PASSAGE FOR REVIEW.
For example, the UN committee that is supposed to make recommendations on racial discrimination tried to dictate to the United States how it should handle enemy combatants held at Guantanamo Bay and said the US should end the death penalty. And the committee that oversees the Convention on the Elimination of All Forms of Discrimination Against Women [CEDAW] regularly advocates that the US decriminalize prostitution.
The disabilities treaty could open the door for abortion advocates “to pressure the US to liberalize its domestic abortion laws or policies governing foreign aid for family planning,” says Heritage’s Grace Melton. UN officials have already pointed to language in the treaty as helpful in expanding abortion.
As if all of this weren’t enough, UN treaties are always aimed directly at Americans’ wallets. This one is no different. The cost of enforcing it is unknown. Not only does the treaty fail to define who would be considered disabled, but it also adds entitlements to whoever that may be. In addition to covering traditional civil rights, the treaty attempts to guarantee: “certain economic, social and cultural ‘positive rights,’ such as the right to education, health and ‘an adequate standard of living for [persons with disabilities] and their families, including adequate food, clothing and housing, and to the continuous improvement of living conditions.’”

Stored data entries.

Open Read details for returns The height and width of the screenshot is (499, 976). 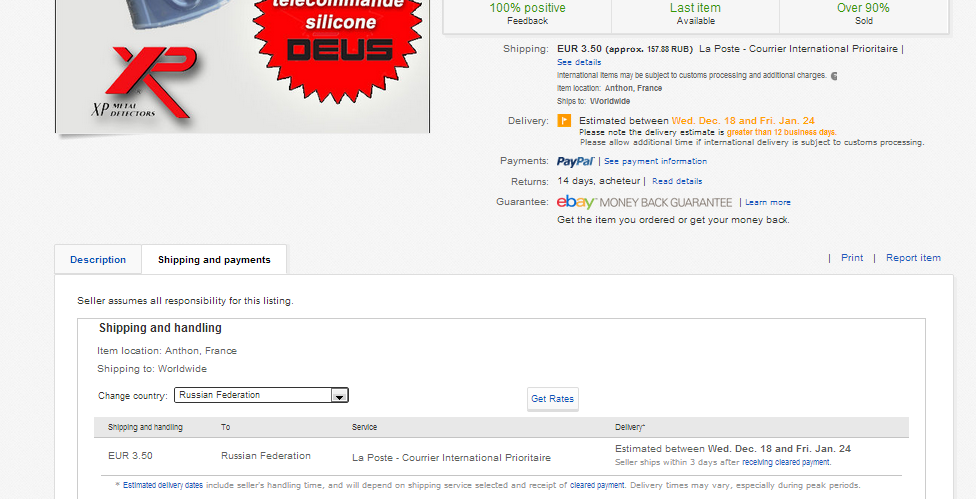point(677,181)
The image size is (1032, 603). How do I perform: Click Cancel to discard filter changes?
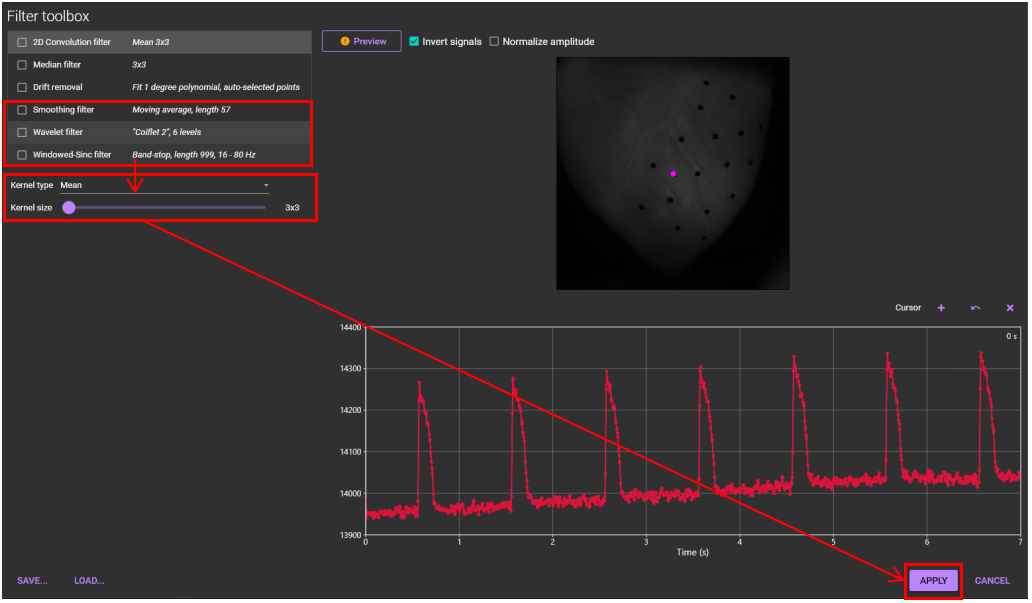pyautogui.click(x=992, y=581)
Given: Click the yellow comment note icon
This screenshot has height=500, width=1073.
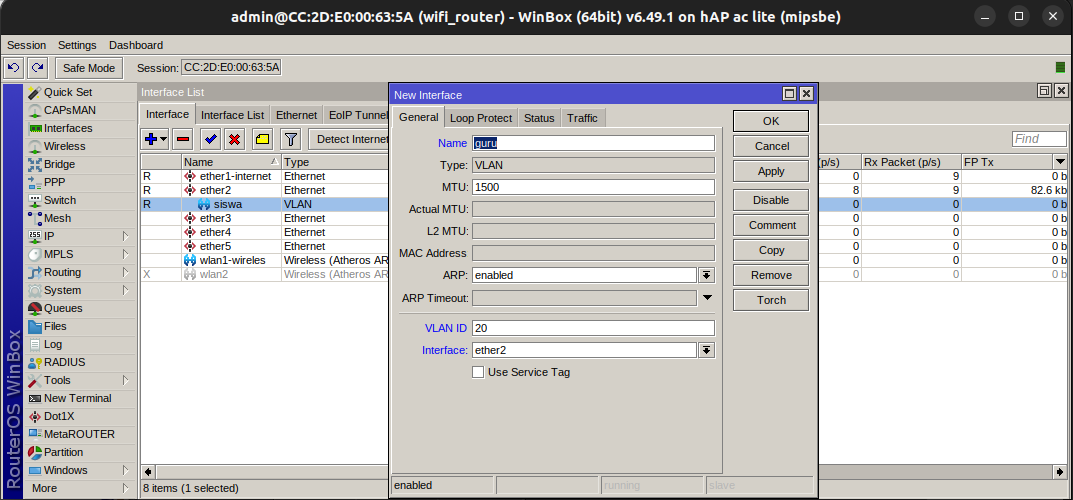Looking at the screenshot, I should click(262, 139).
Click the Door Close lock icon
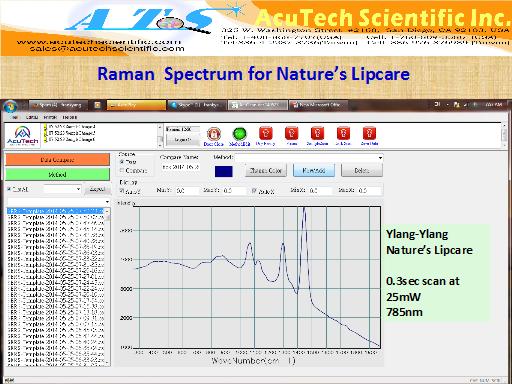The height and width of the screenshot is (384, 512). pos(213,134)
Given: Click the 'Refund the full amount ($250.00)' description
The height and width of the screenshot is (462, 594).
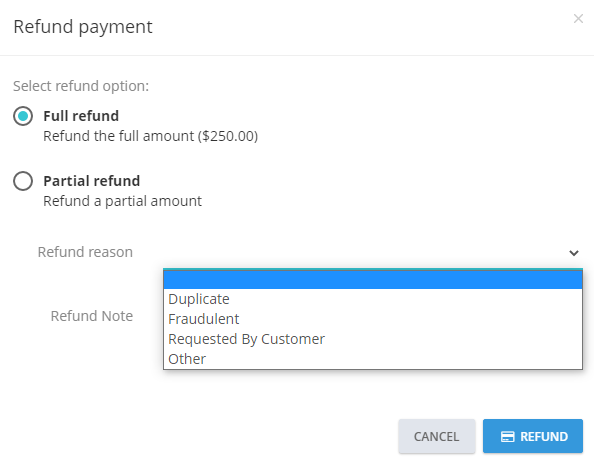Looking at the screenshot, I should click(150, 136).
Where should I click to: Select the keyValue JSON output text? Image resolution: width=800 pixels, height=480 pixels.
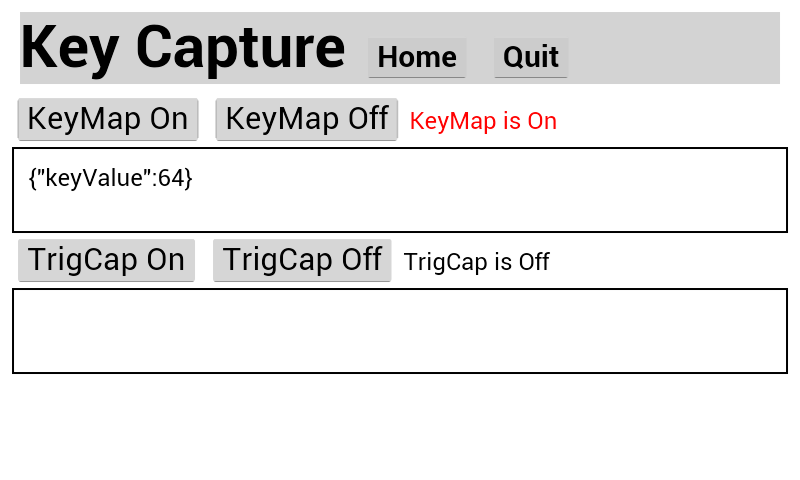[x=110, y=178]
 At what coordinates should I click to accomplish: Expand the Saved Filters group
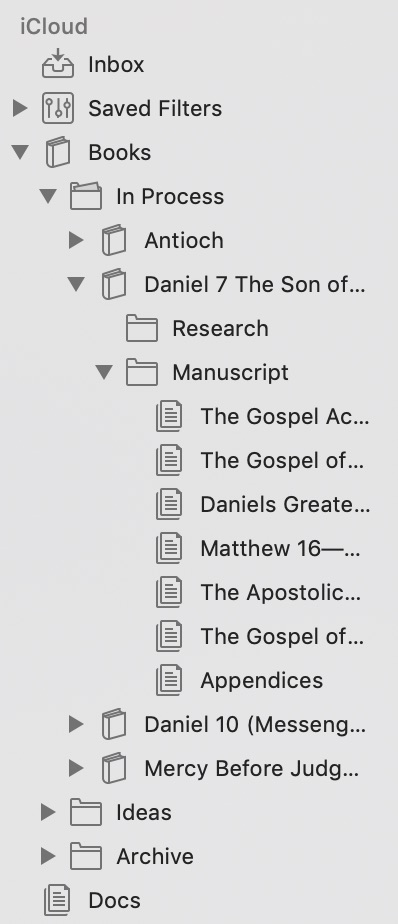[20, 108]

WHAT TO WORK ON.
1. Reproduce the part of the passage on the disabilities treaty between "For example, the" and "US decriminalize prostitution.", inclusive.
2. In the passage on the disabilities treaty, list the examples of "positive rights" that the quoted language says the treaty attempts to guarantee.

PER-TASK ANSWERS.
1.
For example, the UN committee that is supposed to make recommendations on racial discrimination tried to dictate to the United States how it should handle enemy combatants held at Guantanamo Bay and said the US should end the death penalty. And the committee that oversees the Convention on the Elimination of All Forms of Discrimination Against Women [CEDAW] regularly advocates that the US decriminalize prostitution.

2.
- the right to education
- health
- an adequate standard of living